The bright Comet Leonard will be seen in a free live webcast tonight

The Live Webcast to track newfound Comet

A live webcast will follow the passage of a newly discovered comet through a dense cluster of stars visible in Earth’s sky.

Tonight, the brilliant Comet C/2021 A1 (Leonard), also known as Comet Leonard, will pass over Messier 3 in Canes Venatici (Dec. 2). Binoculars will be able to see both objects from dark-sky areas. For a few hours, they’ll be close enough to view via a single telescope field of vision.

The Rome-based Virtual Telescope Project will webcast the flyby for anyone who finds it too chilly, light-polluted, or otherwise inconvenient to observe. This will begin on Thursday at 10 p.m. EST (0300 GMT Friday, Dec. 3). This webcast is likewise contingent on favorable weather at the viewing station, according to the editor.

In an e-mail to, project founder Gianluca Masi said, “At that particular moment, the two objects will be extremely close, presumably, in the sky.” “The comet tail will progressively move in front of the cluster,” says the astronomer.

Get your cameras ready for the sight!

In the night sky of December, amateur astronomers will be able to see Comet Leonard. If you want to see planets in the sky with a telescope or binoculars, check out our list of the best binoculars and telescope offers right now.

If you miss the broadcast, there are still two ways to see the comet at its best: one with your astronomical equipment, and the other through a second event with the Virtual Telescope Project.

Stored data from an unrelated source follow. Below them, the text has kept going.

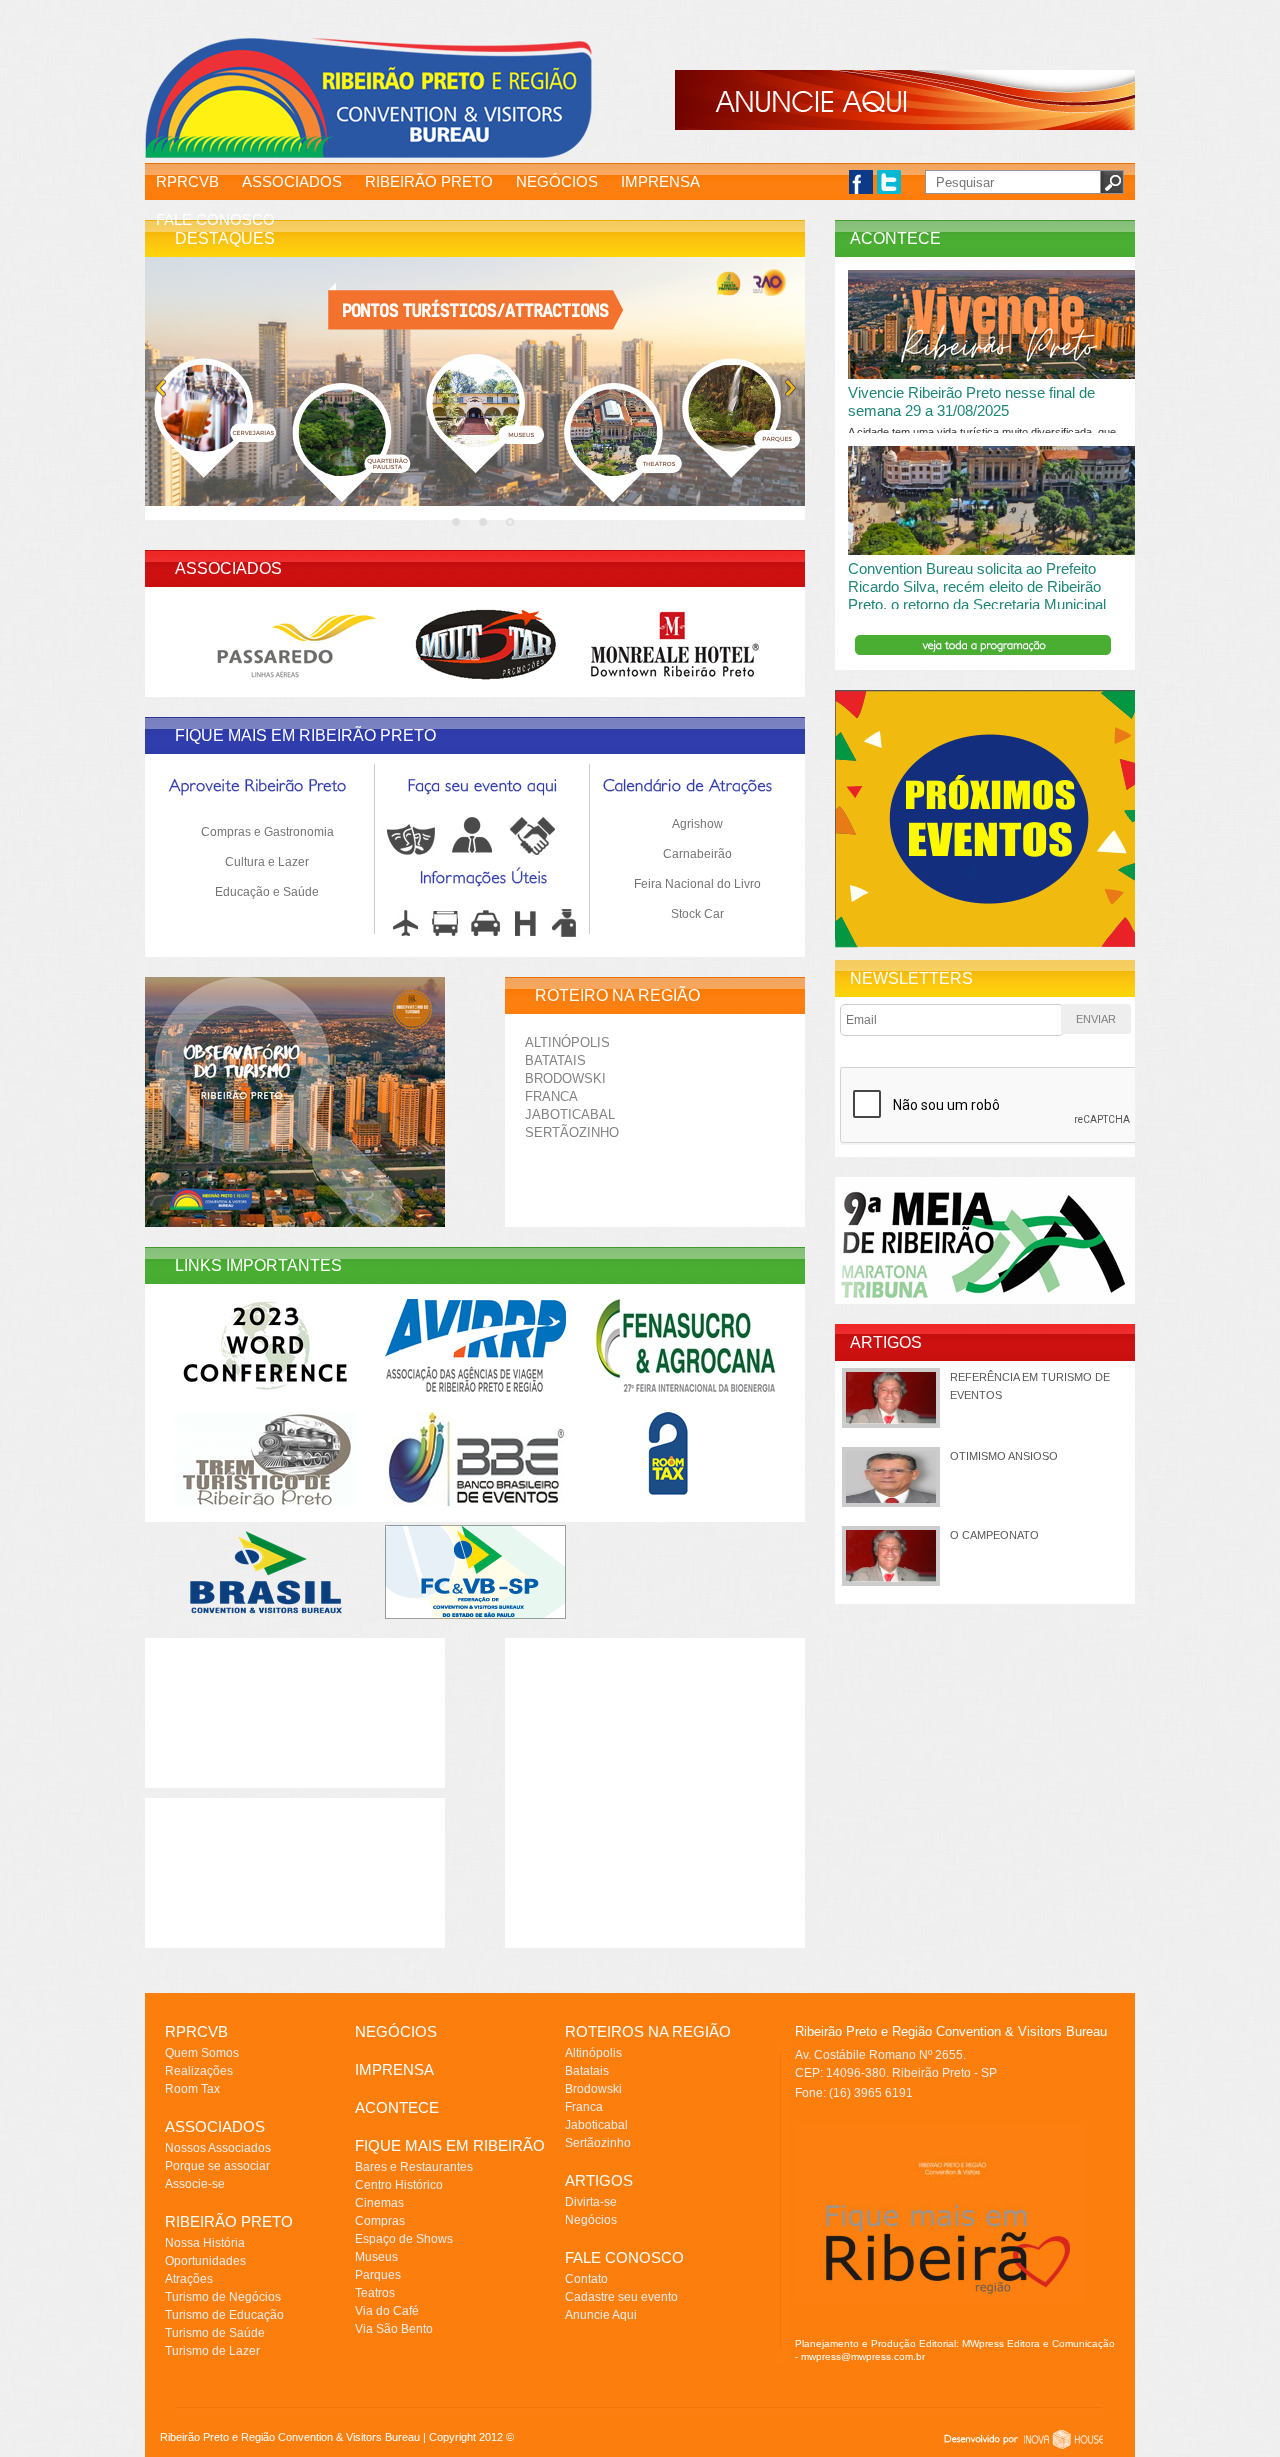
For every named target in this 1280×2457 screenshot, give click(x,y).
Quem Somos (202, 2053)
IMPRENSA (660, 181)
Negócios (591, 2220)
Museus (376, 2257)
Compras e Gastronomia (267, 832)
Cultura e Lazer (267, 862)
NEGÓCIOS (557, 181)
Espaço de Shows (404, 2239)
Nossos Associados (218, 2148)
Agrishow (697, 824)
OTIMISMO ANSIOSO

The comet will pass past the fainter globular cluster NGC 5466, often known as the Snowglobe Cluster, in the night sky on Friday night (Dec. 3) during EST hours. The Virtual Telescope Project will then make a second broadcast on Leonard on Tuesday, December 7.

According to Masi, the webcast will begin at 11 p.m. EST (0400 GMT) when the Earth is near to the comet’s orbital plane or path through space, providing a relatively brilliant picture.

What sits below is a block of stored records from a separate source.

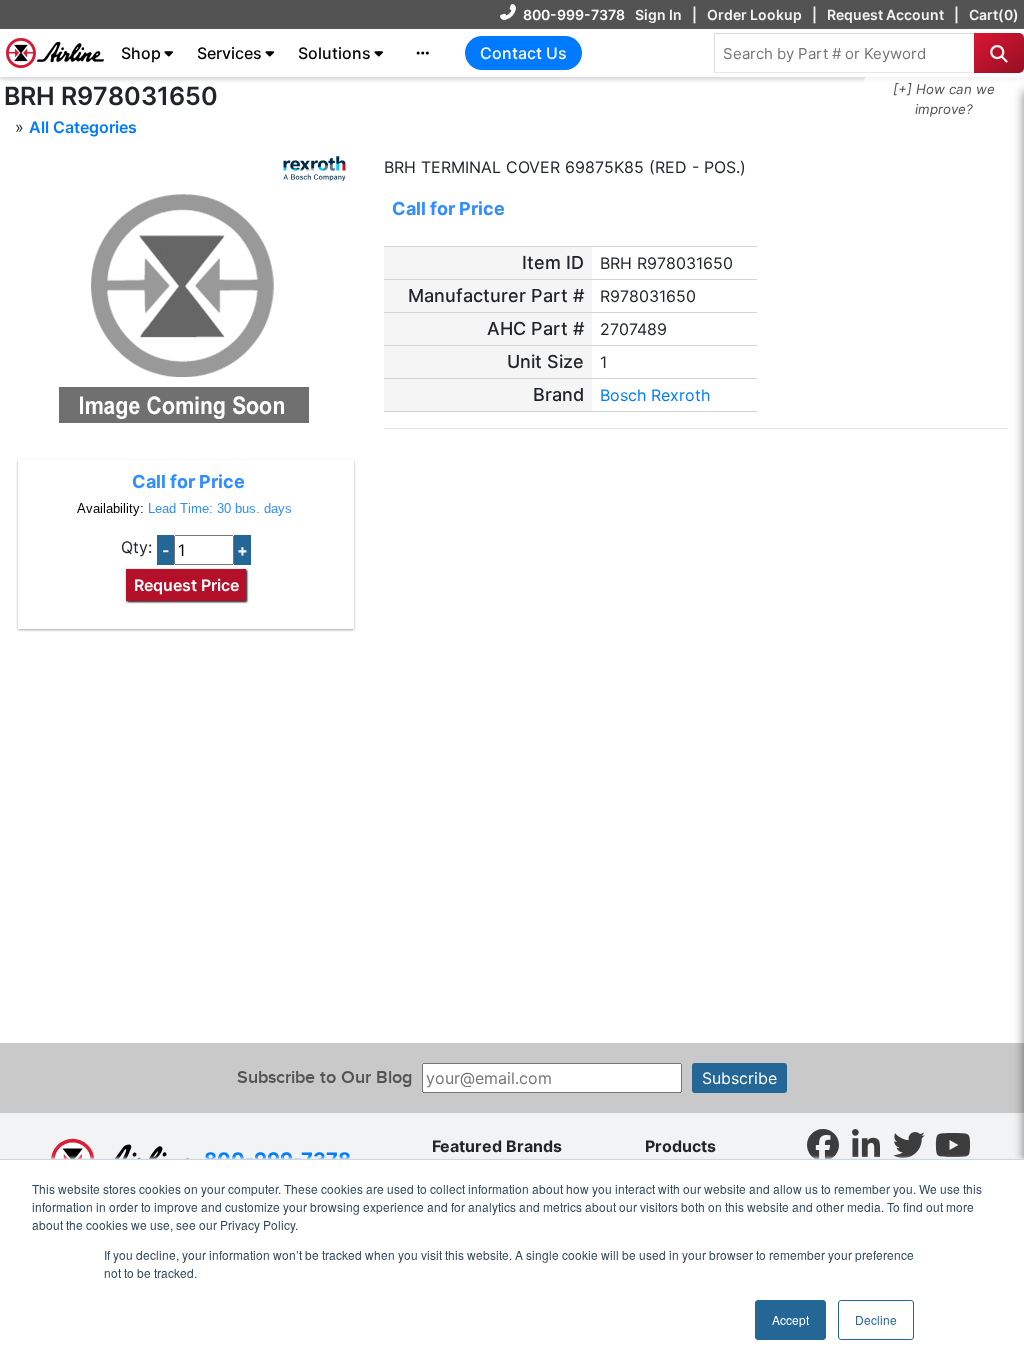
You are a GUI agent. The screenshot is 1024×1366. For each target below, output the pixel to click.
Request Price (186, 585)
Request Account (885, 14)
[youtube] (953, 1144)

According to Masi, there’s a potential that the Dec. 8 programme will include a view of Leonard’s “anti-tail.” This is a bright spot that appears to be opposite the comet’s normally visible gas and a dust tail. This feature is a thin strip of dust ejected by comets that are best visible as the Earth passes through the orbital plane of the comet.

On Jan. 3, astronomer Gregory J. Leonard discovered the comet at the Mount Lemmon Infrared Observatory, about 17 miles (27 kilometres) northeast of Tucson, Arizona.

Leonard hasn’t yet reached maximum brightness; comets are rarely brilliant enough to be seen with the naked eye, but amateur astronomers are keeping an eye out just in case.